Buffalo Mac & Cheese
Created by Rob Denman
Ingredients
- 12 ounce chickpea pasta
- 2 tablespoon butter
- 2 tablespoon flour
- 1 cup 2% milk
- 1/4 teaspoon salt
- 1/4 teaspoon pepper
- 1/4 teaspoon garlic powder
- 4 ounce light cream cheese
- 1/2 cup hot sauce (like Frank's wing sauce)
- 1/3 cup plain Greek yogurt
- 2 tablespoon ranch
- 1 1/2 cup shredded cheddar
- 1 1/2 pound chicken, shredded
- Green onion, chopped (for topping)
Instructions
- 1.Cook and shred chicken. Use a marinade if desired.
- 2.Cook pasta as directed. Follow al dente instructions if available.
- 3.Make a roux. In a large pot, melt butter over medium heat and whisk in flour until all clumps are out. Slowly whisk in milk and heat until it starts to thicken. Stir in the seasonings.

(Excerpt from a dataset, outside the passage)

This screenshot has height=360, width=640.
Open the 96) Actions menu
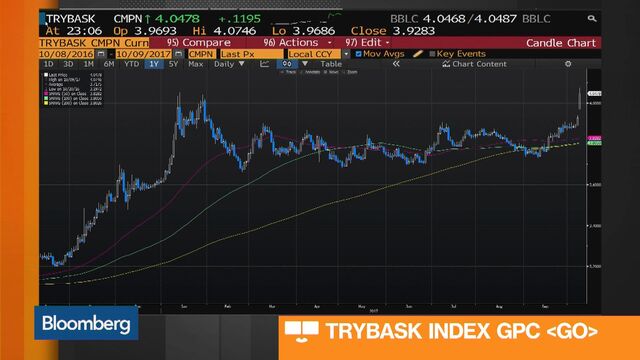tap(298, 43)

- 4.Add the cream cheese, hot sauce, yogurt, and ranch. Whisk until the cream cheese has melted.
- 5.Add the cheddar and whisk until melted and everything is fully incorporated and the sauce is smooth.
- 6.Turn the heat to low and mix in the chicken & pasta. Serve topped with green onions if desired.